Extracted data entries
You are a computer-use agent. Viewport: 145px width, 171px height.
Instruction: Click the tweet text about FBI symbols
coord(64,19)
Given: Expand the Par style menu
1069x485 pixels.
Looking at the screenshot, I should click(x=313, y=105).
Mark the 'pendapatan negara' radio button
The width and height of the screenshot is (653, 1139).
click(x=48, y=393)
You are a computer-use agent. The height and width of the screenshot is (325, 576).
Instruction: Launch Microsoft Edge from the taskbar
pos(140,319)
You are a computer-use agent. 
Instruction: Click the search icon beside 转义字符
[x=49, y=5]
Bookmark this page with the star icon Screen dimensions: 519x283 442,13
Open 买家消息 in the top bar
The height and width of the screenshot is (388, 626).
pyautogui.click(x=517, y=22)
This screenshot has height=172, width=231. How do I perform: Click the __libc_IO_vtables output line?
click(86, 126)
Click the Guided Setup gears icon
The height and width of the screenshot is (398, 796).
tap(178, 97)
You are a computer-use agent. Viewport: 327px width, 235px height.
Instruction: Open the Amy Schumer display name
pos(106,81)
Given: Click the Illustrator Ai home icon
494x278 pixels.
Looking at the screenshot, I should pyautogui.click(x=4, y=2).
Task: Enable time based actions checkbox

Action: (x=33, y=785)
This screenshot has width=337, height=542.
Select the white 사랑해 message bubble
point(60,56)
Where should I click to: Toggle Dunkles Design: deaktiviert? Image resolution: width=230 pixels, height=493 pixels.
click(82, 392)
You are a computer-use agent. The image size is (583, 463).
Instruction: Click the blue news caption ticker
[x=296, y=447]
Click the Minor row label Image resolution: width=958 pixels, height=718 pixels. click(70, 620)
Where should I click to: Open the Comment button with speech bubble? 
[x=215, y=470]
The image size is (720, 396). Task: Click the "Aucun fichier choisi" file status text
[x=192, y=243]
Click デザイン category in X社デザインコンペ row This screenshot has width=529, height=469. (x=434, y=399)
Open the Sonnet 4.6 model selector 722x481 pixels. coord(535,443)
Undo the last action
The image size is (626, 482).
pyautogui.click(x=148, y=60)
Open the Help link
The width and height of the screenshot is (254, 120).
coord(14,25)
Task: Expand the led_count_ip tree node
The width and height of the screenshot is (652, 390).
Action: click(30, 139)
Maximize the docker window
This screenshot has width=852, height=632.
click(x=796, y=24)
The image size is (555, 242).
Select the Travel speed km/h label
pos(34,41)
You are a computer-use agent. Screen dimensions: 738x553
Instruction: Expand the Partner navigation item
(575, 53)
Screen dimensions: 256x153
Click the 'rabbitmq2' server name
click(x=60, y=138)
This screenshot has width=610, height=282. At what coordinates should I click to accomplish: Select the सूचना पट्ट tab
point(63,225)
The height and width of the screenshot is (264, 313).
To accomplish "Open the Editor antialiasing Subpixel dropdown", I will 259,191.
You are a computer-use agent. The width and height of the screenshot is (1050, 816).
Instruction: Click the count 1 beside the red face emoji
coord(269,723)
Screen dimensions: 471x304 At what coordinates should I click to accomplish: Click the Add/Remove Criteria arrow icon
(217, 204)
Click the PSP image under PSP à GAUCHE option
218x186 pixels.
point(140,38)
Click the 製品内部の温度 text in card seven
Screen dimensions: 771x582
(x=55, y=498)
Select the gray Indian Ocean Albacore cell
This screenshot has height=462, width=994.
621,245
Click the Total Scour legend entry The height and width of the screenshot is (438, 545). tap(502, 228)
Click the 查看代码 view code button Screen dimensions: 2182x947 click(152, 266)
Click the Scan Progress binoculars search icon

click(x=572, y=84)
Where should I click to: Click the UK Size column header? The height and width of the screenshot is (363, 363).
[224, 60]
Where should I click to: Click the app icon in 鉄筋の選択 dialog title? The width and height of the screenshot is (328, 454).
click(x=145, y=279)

→ **Exercise brief**
All records above need to be set down again exactly as written.

→ **Answer for this exercise**
You are a computer-use agent. Viewport: 145px width, 171px height.
Instruction: Click the tweet text about FBI symbols
coord(64,19)
Given: Expand the Par style menu
1069x485 pixels.
Looking at the screenshot, I should click(x=313, y=105).
Mark the 'pendapatan negara' radio button
The width and height of the screenshot is (653, 1139).
click(x=48, y=393)
You are a computer-use agent. The height and width of the screenshot is (325, 576).
Instruction: Launch Microsoft Edge from the taskbar
pos(140,319)
You are a computer-use agent. 
Instruction: Click the search icon beside 转义字符
[x=49, y=5]
Bookmark this page with the star icon Screen dimensions: 519x283 442,13
Open 买家消息 in the top bar
The height and width of the screenshot is (388, 626).
pyautogui.click(x=517, y=22)
This screenshot has height=172, width=231. How do I perform: Click the __libc_IO_vtables output line?
click(86, 126)
Click the Guided Setup gears icon
The height and width of the screenshot is (398, 796).
tap(178, 97)
You are a computer-use agent. Viewport: 327px width, 235px height.
Instruction: Open the Amy Schumer display name
pos(106,81)
Given: Click the Illustrator Ai home icon
494x278 pixels.
Looking at the screenshot, I should pyautogui.click(x=4, y=2).
Task: Enable time based actions checkbox

Action: (x=33, y=785)
This screenshot has width=337, height=542.
Select the white 사랑해 message bubble
point(60,56)
Where should I click to: Toggle Dunkles Design: deaktiviert? Image resolution: width=230 pixels, height=493 pixels.
click(82, 392)
You are a computer-use agent. The image size is (583, 463).
Instruction: Click the blue news caption ticker
[x=296, y=447]
Click the Minor row label Image resolution: width=958 pixels, height=718 pixels. click(70, 620)
Where should I click to: Open the Comment button with speech bubble? 
[x=215, y=470]
The image size is (720, 396). Task: Click the "Aucun fichier choisi" file status text
[x=192, y=243]
Click デザイン category in X社デザインコンペ row This screenshot has width=529, height=469. (x=434, y=399)
Open the Sonnet 4.6 model selector 722x481 pixels. coord(535,443)
Undo the last action
The image size is (626, 482).
pyautogui.click(x=148, y=60)
Open the Help link
The width and height of the screenshot is (254, 120).
coord(14,25)
Task: Expand the led_count_ip tree node
The width and height of the screenshot is (652, 390).
Action: click(30, 139)
Maximize the docker window
This screenshot has width=852, height=632.
click(x=796, y=24)
The image size is (555, 242).
Select the Travel speed km/h label
pos(34,41)
You are a computer-use agent. Screen dimensions: 738x553
Instruction: Expand the Partner navigation item
(575, 53)
Screen dimensions: 256x153
Click the 'rabbitmq2' server name
click(x=60, y=138)
This screenshot has width=610, height=282. At what coordinates should I click to accomplish: Select the सूचना पट्ट tab
point(63,225)
The height and width of the screenshot is (264, 313).
To accomplish "Open the Editor antialiasing Subpixel dropdown", I will 259,191.
You are a computer-use agent. The width and height of the screenshot is (1050, 816).
Instruction: Click the count 1 beside the red face emoji
coord(269,723)
Screen dimensions: 471x304 At what coordinates should I click to accomplish: Click the Add/Remove Criteria arrow icon
(217, 204)
Click the PSP image under PSP à GAUCHE option
218x186 pixels.
point(140,38)
Click the 製品内部の温度 text in card seven
Screen dimensions: 771x582
(x=55, y=498)
Select the gray Indian Ocean Albacore cell
This screenshot has height=462, width=994.
621,245
Click the Total Scour legend entry The height and width of the screenshot is (438, 545). tap(502, 228)
Click the 查看代码 view code button Screen dimensions: 2182x947 click(152, 266)
Click the Scan Progress binoculars search icon

click(x=572, y=84)
Where should I click to: Click the UK Size column header? The height and width of the screenshot is (363, 363).
[224, 60]
Where should I click to: Click the app icon in 鉄筋の選択 dialog title? The width and height of the screenshot is (328, 454).
click(x=145, y=279)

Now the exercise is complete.